Taliban movement to ban opium production in Afghanistan

Taliban leaders, seeking international acceptance after seizing power in Afghanistan, have told farmers to stop growing opium poppies, residents of some of the major poppy-growing areas say . This has caused crude opium prices to skyrocket across the country.

In recent days, Taliban representatives have begun to say rallies of villagers in the southern province of Kandahar, one of the country’s main opium-producing regions, that harvesting – a crucial part of the local economy – would now be banned. .

This followed a statement by Taliban spokesman Zabiullah Mujahid at an August 18 press conference in Kabul that the country’s new rulers would not allow drug trafficking.
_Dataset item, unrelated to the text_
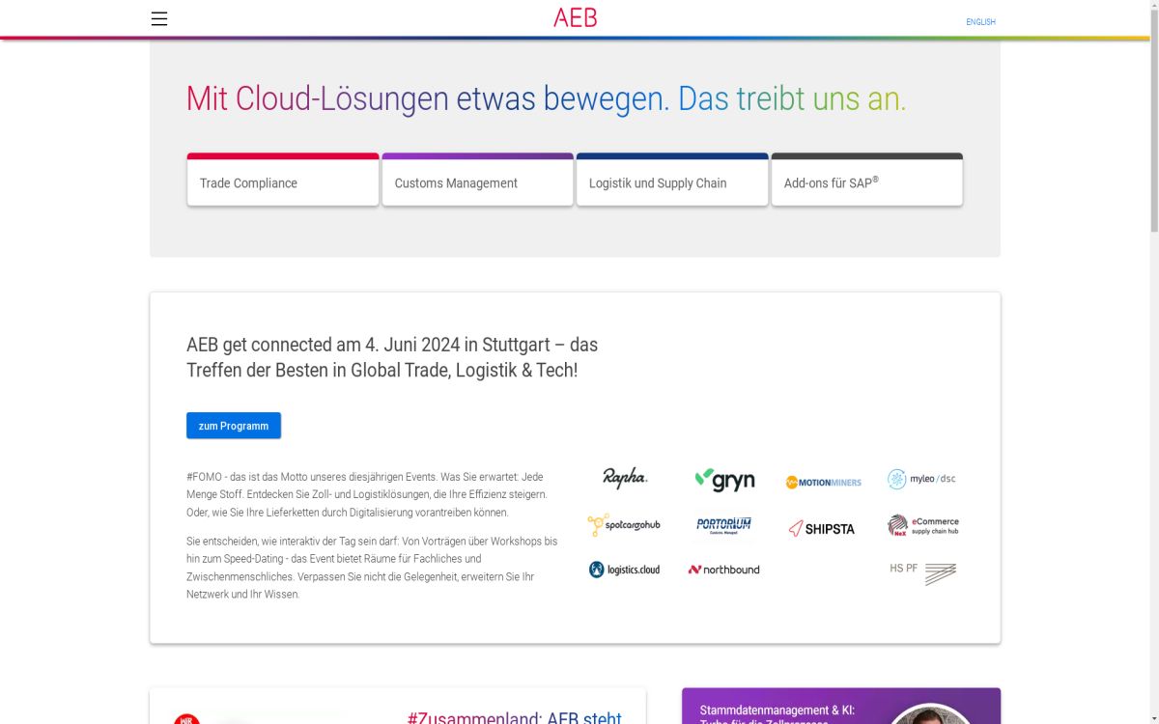Click the AEB logo in header
Image resolution: width=1159 pixels, height=724 pixels.
pyautogui.click(x=576, y=18)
At the time, Mr Mujahid did not provide details on how the Islamist group intends to enforce the ban.

Local farmers in Kandahar, Uruzgan and Helman provinces said raw opium prices have tripled, from about $ 70 to about $ 200 per kilogram, due to uncertainty about future production. In the northern city of Mazar-e-Sharif, the price of opium has doubled, local residents said. Raw opium is transformed into heroin.

The Taliban have long been a major beneficiary of the narcotics industry, using the drug business taxation to fund its 20-year insurgency, Western governments say. Afghanistan accounts for 80% of the world’s illicit opiate exports and the poppy planting season begins after about a month.